Bertha Maxwell-Roddey, Ph.D., a vanguard in the establishment of Africana Studies and a pivotal figure in advancing the educational and cultural life of African Americans in Charlotte, passed away on March 21 at the age of 93.

Dr. Maxwell-Roddey’s career was distinguished by her pioneering role as the founding director of the Africana Studies Department at the University of North Carolina at Charlotte, a position she assumed with a visionary zeal for education and community engagement. Joining the then-College of Human Development in 1970, she was among the first Black educators to break the color barrier in leadership, taking the helm of a predominantly white elementary school in Charlotte.

Her tenure at UNC Charlotte was marked by significant strides in academic programming and cultural understanding. In 1971, she led the formation of the Black Studies Program, laying the groundwork for what would evolve into the Africana Studies Department, a cornerstone for the university and a beacon for scholarly work on the African diaspora.

Dr. Maxwell-Roddey’s leadership extended beyond academia into the realm of national discourse on Black studies. She played a crucial role in the founding of the National Council for Black Studies, an organization that emerged as the scholarly extension of the Civil Rights Movement, dedicated to the formal study of the African World experience.

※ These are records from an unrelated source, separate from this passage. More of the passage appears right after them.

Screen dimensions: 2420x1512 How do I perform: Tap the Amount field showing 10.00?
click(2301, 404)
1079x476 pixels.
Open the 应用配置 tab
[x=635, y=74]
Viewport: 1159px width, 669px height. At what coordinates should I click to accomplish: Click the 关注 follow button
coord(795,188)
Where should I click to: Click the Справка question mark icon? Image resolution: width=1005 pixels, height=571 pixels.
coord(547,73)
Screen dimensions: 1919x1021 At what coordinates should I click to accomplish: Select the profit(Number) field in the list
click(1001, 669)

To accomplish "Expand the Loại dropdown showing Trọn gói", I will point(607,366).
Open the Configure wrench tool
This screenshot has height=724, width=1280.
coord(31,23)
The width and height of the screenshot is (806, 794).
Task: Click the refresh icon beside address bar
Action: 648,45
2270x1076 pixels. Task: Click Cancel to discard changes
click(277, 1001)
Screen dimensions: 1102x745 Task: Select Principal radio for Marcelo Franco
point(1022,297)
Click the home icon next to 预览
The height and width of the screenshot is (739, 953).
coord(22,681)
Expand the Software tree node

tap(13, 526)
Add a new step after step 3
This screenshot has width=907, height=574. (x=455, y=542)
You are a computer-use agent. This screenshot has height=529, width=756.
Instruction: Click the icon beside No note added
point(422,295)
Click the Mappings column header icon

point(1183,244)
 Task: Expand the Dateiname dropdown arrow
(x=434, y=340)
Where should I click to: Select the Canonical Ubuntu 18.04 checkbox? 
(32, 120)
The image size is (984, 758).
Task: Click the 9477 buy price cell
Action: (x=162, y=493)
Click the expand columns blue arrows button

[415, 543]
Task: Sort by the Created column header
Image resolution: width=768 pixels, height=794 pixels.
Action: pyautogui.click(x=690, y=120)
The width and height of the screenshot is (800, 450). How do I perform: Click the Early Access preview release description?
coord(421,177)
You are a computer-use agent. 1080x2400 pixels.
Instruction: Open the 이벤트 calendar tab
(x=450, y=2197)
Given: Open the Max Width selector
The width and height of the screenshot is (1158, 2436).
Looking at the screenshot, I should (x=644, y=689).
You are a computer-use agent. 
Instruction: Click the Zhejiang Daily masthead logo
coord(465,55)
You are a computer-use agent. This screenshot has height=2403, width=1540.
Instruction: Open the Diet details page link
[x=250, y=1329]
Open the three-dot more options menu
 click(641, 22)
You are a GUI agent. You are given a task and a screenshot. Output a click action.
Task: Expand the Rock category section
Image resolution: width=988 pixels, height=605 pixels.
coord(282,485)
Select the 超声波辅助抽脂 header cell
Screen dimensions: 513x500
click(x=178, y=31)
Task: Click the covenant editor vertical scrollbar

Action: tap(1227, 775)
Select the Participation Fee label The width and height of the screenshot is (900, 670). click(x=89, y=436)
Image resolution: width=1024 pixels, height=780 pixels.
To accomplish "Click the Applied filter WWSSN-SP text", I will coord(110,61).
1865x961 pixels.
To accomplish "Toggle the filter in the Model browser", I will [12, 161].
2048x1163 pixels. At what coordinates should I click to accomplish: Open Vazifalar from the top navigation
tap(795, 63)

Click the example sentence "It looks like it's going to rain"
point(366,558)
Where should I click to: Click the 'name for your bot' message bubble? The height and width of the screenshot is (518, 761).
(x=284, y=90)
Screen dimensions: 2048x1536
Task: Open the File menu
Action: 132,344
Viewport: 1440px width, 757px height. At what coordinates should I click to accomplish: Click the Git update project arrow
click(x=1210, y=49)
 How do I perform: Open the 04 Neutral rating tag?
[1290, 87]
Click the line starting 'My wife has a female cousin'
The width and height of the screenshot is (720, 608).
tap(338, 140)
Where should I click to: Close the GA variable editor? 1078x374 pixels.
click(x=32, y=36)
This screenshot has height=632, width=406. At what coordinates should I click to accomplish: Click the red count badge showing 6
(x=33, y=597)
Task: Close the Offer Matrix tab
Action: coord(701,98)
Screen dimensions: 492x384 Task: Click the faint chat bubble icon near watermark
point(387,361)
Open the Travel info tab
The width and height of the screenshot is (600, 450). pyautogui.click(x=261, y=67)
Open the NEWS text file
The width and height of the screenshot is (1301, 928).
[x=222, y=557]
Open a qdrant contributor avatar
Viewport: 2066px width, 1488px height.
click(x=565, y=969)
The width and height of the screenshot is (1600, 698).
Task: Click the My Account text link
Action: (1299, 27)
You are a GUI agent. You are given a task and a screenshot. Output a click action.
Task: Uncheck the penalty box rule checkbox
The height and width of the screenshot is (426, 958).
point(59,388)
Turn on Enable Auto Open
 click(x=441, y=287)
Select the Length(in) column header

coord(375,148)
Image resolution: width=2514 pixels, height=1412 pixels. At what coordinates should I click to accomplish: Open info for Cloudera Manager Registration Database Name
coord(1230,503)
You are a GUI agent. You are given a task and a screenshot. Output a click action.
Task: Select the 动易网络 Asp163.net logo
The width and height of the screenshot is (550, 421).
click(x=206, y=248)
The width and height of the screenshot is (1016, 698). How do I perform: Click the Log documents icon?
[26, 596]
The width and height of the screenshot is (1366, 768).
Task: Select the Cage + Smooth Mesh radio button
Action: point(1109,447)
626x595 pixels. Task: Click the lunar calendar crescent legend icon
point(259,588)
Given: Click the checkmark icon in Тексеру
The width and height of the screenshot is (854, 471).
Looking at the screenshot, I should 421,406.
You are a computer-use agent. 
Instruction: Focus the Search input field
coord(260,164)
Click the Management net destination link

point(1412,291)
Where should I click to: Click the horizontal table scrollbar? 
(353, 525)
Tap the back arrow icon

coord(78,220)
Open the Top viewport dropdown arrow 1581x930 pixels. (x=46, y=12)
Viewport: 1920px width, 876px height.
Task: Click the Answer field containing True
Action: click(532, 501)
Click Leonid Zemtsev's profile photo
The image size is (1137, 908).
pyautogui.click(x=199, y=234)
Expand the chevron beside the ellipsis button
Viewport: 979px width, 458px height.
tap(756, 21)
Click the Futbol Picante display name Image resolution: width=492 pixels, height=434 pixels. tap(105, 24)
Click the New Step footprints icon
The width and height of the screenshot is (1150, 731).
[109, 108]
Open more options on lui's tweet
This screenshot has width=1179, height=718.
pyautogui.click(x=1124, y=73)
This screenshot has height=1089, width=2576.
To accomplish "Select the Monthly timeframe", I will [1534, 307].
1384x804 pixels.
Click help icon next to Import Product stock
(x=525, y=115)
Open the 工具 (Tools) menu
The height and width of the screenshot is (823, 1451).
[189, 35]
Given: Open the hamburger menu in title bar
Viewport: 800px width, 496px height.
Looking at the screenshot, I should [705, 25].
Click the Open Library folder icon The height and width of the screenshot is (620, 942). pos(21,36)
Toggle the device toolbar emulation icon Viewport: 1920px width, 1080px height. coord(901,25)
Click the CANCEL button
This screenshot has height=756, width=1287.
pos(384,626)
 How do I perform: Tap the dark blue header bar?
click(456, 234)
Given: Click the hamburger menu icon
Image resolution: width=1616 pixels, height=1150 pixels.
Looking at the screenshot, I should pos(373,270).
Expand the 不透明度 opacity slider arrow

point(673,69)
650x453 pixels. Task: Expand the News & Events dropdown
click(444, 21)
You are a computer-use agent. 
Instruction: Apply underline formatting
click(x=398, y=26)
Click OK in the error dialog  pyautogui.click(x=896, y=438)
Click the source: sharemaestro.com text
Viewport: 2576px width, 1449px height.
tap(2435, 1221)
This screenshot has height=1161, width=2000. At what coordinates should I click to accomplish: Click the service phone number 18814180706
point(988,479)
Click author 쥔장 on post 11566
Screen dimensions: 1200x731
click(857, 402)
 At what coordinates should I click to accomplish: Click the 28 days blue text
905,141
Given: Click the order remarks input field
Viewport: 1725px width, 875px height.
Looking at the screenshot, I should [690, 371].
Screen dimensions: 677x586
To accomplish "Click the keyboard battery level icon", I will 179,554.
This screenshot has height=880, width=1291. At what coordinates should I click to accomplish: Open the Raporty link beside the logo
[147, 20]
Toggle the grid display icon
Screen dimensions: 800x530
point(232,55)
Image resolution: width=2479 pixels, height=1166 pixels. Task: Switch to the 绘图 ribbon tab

Her impact resonated with students and faculty alike. Vanessa Gallman, one of the early participants in the Black Studies Program, and later an editor of a collection of essays on its transformative role, reflects on the department’s influence on its alumni, attributing its success to Maxwell-Roddey’s pioneering efforts.

Sonya Ramsey, a professor of history at UNC Charlotte, has documented Maxwell-Roddey’s monumental contributions to the field and the university in her book, highlighting her role in the recruitment and retention of students and the development of programs that fostered a sense of inclusion and community service.

Beyond her academic achievements, Dr. Maxwell-Roddey’s legacy includes the co-founding of the Afro-American Cultural Center, alongside Professor Mary Harper. Their work addressed the erasure of African American heritage due to urban renewal, leading to the preservation of history and the establishment of the Harvey B. Gantt Center for African-American Arts + Culture.

Dr. Maxwell-Roddey’s efforts have been recognized with numerous awards, including the prestigious Order of the Long Leaf Pine. Her life’s work, characterized by her ability to lead with grace and determination, has been an inspiration to many, embodying the essence of a “modern-day race woman” dedicated to the progress of Black communities.

Among her many roles, Dr. Maxwell-Roddey was a revered member of the Delta Sigma Theta Sorority Inc., where she served in several national leadership positions and led initiatives with Habitat for Humanity, significantly contributing to housing needs in the United States, the Caribbean, and Africa.

The loss of Dr. Maxwell-Roddey is deeply felt by the UNC Charlotte community and beyond. Eddy Souffrant, chair of the Africana Studies Department, speaks to her enduring legacy, describing her as a titan in the field whose memory will inspire future generations.

Dr. Maxwell-Roddey will be remembered in a celebration of life at Friendship Missionary Baptist Church. Her journey from Seneca, South Carolina, to becoming a leading figure in education and civil rights is a testament to her indomitable spirit and enduring legacy.